* _TEXT SECTION_:
Reports of the Academy of Sciences of the USSR
1957. Volume 116, No. 2

CHEMISTRY

V. P. GLUSHKOVA and Corresponding Member of the Academy of Sciences of the USSR K. A. KOCHESHKOV

A NEW METHOD FOR THE SYNTHESIS OF ORGANOTHALLIUM COMPOUNDS OF THE CLASS ArTlX₂

A substantial gap in the chemistry of organothallium compounds is the absence of reliable methods of preparation and, consequently, the low availability and insufficient study of the class \( \mathrm{ArTlX}_2 \).

Indeed, Challenger’s method \((^1)\) (via organoboron compounds) is multistage and, moreover, leads to \( \mathrm{ArTlX}_2 \) (where \( X = \) halogen), i.e., to a class of compounds prone to secondary processes:

\[ 2\mathrm{RTlCl}_2 \rightleftarrows \mathrm{R}_2\mathrm{TlCl} + \mathrm{TlCl}_3 \rightarrow \mathrm{Tl}_2\mathrm{Cl}_4 + 2\mathrm{RCl}. \]

Thus, Nametkin, Mel’nikov, and Gracheva \((^2)\), following Challenger or using the “reverse disproportionation” reaction \((^3)\), because of the side reactions described above, described \( \mathrm{ArTlX}_2 \) (\( X = \) halogen) as substances colored yellow, orange, and brown, whereas in reality they are colorless (see below).

In the present work we describe for the first time a method for preparing \( \mathrm{ArTlX}_2 \) (\( X = \) residue of an organic acid), using salts of organic acids of trivalent thallium* in reaction with organomercury compounds:

\[ (\mathrm{C}_6\mathrm{H}_5)_2\mathrm{Hg} + \mathrm{Tl}[\mathrm{OOC}\cdot\mathrm{CH}(\mathrm{CH}_3)_2]_3 \rightarrow \]
\[ \rightarrow \mathrm{C}_6\mathrm{H}_5\mathrm{Tl}[\mathrm{OOC}\cdot\mathrm{CH}(\mathrm{CH}_3)_2]_2 + \mathrm{C}_6\mathrm{H}_5\mathrm{HgOOCCH}(\mathrm{CH}_3)_2. \tag{1} \]

The reaction, which proceeds rapidly at room temperature in a chloroform medium, gives, in good yields, compounds of the class \( \mathrm{ArTl(OOCR)}_2 \) that crystallize excellently. Compounds of this kind are stable, are not prone (in contrast to the corresponding halide compounds) to secondary transformations, and are colorless.

* _WHAT YOU WILL DO_:
Reproduce the passage of the organothallium synthesis article between "Indeed, Challenger’s method" and "colorless (see below).", inclusive.

* _GIVEN INFORMATION_:
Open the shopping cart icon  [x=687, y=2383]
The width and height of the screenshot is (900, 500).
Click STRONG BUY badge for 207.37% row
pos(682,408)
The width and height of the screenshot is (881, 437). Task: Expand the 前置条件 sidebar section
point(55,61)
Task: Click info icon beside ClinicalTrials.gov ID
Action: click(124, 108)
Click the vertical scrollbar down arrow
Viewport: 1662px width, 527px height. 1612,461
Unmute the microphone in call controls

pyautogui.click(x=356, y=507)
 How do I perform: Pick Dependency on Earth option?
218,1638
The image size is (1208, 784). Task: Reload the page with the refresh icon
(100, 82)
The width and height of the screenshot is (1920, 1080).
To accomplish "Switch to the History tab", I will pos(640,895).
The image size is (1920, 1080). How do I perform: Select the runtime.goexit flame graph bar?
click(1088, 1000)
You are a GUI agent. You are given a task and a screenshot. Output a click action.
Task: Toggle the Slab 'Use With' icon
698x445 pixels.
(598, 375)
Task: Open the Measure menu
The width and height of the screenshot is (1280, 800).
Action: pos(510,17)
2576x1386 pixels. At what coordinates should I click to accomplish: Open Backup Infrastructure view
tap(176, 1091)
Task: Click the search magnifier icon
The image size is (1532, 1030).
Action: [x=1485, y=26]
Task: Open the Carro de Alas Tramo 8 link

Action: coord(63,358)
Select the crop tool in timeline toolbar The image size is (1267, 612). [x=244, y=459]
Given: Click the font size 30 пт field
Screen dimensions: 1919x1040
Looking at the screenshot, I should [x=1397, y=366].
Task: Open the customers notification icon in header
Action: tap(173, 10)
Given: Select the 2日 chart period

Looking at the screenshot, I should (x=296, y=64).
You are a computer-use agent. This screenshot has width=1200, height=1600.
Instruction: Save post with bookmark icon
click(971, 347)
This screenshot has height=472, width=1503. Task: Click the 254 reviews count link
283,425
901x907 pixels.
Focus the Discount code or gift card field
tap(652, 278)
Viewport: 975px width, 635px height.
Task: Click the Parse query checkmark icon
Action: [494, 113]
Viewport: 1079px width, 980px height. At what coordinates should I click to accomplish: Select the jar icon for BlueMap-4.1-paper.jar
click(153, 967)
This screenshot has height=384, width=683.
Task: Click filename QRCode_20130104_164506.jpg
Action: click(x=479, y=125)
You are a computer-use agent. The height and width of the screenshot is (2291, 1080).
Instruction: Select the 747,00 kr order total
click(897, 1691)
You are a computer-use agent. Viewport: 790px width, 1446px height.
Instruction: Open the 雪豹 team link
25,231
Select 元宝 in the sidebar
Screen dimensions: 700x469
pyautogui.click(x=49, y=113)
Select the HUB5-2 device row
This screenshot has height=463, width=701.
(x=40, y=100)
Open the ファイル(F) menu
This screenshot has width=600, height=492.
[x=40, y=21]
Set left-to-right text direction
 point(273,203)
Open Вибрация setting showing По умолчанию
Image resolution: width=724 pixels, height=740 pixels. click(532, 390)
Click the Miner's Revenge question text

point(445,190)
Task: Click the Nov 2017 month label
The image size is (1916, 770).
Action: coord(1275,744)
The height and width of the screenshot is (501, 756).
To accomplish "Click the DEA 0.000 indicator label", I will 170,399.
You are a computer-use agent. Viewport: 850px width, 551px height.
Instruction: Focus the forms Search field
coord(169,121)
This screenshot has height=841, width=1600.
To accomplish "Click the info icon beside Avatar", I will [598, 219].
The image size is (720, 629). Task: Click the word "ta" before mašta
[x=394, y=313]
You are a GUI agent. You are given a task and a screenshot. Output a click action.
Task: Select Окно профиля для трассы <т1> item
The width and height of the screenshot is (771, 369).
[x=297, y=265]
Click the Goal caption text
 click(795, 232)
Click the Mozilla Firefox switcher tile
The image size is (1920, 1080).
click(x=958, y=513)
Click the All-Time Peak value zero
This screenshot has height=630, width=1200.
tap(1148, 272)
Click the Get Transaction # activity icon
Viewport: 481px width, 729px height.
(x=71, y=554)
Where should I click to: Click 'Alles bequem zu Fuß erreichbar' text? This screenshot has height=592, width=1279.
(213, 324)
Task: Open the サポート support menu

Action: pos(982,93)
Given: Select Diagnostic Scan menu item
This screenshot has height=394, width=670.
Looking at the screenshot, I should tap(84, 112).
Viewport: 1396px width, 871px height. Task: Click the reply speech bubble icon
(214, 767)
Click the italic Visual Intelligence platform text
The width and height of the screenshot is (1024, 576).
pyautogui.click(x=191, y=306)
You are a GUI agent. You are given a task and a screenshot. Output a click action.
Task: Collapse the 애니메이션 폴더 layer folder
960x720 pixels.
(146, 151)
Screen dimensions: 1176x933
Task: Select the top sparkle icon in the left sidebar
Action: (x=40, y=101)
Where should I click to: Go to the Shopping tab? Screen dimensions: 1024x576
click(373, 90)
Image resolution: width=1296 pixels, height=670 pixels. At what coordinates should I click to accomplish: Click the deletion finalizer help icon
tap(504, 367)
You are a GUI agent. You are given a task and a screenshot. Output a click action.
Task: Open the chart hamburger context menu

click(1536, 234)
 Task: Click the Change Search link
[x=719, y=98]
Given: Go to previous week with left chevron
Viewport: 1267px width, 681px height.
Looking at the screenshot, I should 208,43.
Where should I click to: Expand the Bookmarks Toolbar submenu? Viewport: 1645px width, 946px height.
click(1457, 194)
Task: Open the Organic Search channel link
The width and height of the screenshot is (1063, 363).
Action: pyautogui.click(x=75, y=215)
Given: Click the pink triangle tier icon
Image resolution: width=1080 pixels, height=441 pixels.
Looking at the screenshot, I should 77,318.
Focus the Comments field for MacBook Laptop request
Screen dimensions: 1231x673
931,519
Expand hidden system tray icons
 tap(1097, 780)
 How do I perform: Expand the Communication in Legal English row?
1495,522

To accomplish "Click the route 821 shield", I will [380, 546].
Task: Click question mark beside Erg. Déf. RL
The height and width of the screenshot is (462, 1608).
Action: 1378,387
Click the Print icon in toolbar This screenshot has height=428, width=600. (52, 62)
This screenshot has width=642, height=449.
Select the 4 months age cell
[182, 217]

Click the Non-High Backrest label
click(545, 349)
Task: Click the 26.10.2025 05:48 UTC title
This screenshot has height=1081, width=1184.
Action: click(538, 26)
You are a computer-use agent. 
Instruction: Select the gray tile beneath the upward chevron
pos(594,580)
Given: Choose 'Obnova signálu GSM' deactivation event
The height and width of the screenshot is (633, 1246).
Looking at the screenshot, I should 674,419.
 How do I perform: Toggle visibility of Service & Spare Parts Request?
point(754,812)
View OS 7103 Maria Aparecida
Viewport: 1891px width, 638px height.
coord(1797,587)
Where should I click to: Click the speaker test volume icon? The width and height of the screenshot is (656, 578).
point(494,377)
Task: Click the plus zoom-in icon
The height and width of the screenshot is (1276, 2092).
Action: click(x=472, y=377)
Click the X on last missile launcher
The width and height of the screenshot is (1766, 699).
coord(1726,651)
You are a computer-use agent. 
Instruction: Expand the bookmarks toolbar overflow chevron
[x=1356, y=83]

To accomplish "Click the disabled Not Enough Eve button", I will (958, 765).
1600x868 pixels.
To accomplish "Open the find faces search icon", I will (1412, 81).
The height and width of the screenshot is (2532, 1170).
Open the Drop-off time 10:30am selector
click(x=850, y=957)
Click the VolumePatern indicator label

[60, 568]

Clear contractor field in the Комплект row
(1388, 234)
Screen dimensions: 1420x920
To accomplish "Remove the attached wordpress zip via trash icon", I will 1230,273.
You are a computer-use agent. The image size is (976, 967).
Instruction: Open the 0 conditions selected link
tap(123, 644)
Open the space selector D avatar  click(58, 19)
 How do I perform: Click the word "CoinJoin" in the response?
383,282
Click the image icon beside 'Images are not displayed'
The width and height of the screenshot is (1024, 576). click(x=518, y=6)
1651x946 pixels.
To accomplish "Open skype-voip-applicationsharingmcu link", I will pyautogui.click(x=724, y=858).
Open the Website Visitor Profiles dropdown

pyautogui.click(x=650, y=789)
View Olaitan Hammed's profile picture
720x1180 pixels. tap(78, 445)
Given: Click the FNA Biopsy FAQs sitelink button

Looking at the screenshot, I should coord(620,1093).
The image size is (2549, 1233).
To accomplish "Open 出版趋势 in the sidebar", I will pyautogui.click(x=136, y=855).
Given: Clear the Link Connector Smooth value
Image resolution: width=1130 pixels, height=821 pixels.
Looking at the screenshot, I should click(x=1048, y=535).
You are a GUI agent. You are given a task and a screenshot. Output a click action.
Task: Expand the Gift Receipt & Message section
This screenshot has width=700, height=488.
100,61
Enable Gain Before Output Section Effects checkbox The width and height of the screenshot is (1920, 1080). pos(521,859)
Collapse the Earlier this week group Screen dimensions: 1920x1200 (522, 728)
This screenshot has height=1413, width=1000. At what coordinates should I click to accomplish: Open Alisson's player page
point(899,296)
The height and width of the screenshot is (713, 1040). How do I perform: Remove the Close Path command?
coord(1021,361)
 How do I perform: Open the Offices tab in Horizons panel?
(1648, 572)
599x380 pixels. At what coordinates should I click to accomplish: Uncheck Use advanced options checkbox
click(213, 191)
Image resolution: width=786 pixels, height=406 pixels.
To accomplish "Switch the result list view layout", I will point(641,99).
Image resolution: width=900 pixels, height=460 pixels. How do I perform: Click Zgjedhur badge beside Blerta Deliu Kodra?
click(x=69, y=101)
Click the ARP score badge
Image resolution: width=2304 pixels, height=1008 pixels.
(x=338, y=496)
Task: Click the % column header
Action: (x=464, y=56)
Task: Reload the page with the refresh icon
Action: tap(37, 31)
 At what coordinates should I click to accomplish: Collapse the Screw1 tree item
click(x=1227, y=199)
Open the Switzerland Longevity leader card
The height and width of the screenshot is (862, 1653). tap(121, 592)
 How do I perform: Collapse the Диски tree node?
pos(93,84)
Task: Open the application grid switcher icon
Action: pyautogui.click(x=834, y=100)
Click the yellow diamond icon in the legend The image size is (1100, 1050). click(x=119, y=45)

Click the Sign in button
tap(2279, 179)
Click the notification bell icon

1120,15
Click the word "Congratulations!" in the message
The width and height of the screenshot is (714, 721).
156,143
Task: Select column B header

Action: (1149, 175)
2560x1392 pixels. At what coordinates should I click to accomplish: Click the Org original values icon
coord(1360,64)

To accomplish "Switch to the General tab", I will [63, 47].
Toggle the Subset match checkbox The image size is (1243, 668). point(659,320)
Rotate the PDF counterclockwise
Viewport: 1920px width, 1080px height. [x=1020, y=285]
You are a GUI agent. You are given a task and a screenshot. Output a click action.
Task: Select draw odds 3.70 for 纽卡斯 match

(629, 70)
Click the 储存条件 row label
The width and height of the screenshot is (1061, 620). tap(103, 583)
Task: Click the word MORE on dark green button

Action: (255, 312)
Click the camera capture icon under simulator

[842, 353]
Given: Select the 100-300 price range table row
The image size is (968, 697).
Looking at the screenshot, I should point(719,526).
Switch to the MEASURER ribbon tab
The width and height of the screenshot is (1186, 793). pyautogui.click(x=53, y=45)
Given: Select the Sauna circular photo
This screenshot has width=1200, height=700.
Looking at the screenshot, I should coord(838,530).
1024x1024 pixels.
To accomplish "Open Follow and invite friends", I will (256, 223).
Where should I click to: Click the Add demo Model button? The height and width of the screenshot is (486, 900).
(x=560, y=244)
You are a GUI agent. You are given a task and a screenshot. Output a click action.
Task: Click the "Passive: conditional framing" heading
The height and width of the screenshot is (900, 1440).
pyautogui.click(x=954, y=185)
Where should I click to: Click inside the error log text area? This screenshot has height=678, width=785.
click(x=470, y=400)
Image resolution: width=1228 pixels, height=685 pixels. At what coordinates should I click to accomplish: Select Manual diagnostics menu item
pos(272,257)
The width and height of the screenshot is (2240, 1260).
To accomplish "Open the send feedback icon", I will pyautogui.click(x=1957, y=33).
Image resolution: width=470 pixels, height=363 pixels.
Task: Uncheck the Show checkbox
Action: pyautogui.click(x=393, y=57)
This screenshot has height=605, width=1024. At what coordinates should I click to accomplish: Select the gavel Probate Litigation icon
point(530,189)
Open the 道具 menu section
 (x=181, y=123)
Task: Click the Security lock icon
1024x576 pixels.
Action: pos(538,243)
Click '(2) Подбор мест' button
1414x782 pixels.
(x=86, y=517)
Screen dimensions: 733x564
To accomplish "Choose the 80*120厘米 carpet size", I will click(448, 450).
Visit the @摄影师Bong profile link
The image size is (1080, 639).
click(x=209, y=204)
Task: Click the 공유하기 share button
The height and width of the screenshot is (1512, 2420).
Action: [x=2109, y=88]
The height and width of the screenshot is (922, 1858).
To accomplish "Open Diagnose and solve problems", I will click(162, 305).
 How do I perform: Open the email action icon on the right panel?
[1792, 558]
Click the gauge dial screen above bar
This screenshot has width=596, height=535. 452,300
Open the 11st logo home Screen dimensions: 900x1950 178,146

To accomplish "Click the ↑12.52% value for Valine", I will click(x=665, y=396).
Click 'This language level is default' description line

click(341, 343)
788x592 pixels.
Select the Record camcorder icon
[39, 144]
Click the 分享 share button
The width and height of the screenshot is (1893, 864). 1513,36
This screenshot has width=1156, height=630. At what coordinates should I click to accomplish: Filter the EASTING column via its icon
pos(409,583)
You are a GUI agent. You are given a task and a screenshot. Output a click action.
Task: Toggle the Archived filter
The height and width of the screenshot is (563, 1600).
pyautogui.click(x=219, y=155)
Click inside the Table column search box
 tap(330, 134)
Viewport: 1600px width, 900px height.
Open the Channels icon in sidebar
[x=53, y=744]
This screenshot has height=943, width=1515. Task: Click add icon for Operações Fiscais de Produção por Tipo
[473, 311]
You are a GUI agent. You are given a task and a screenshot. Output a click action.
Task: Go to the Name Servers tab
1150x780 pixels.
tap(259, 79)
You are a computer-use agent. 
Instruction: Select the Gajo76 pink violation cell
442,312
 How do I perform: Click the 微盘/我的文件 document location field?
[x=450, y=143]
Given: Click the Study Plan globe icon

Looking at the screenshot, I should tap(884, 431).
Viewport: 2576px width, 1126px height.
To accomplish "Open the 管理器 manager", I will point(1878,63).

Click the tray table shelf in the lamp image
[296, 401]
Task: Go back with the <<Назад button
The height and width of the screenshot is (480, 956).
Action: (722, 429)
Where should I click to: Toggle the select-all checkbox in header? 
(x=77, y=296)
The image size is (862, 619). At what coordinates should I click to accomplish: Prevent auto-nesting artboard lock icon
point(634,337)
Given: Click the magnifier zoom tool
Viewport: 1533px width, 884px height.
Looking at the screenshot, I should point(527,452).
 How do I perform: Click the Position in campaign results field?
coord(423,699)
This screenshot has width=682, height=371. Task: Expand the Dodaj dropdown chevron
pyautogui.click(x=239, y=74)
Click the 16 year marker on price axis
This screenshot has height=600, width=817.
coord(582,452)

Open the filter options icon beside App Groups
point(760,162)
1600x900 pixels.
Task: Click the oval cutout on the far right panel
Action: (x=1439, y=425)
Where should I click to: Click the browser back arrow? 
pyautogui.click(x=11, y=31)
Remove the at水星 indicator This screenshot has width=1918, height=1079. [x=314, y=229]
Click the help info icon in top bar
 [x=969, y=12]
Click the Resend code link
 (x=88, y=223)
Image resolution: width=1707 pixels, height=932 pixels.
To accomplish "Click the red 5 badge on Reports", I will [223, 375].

* _TASK ANSWER_:
Indeed, Challenger’s method \((^1)\) (via organoboron compounds) is multistage and, moreover, leads to \( \mathrm{ArTlX}_2 \) (where \( X = \) halogen), i.e., to a class of compounds prone to secondary processes:

\[ 2\mathrm{RTlCl}_2 \rightleftarrows \mathrm{R}_2\mathrm{TlCl} + \mathrm{TlCl}_3 \rightarrow \mathrm{Tl}_2\mathrm{Cl}_4 + 2\mathrm{RCl}. \]

Thus, Nametkin, Mel’nikov, and Gracheva \((^2)\), following Challenger or using the “reverse disproportionation” reaction \((^3)\), because of the side reactions described above, described \( \mathrm{ArTlX}_2 \) (\( X = \) halogen) as substances colored yellow, orange, and brown, whereas in reality they are colorless (see below).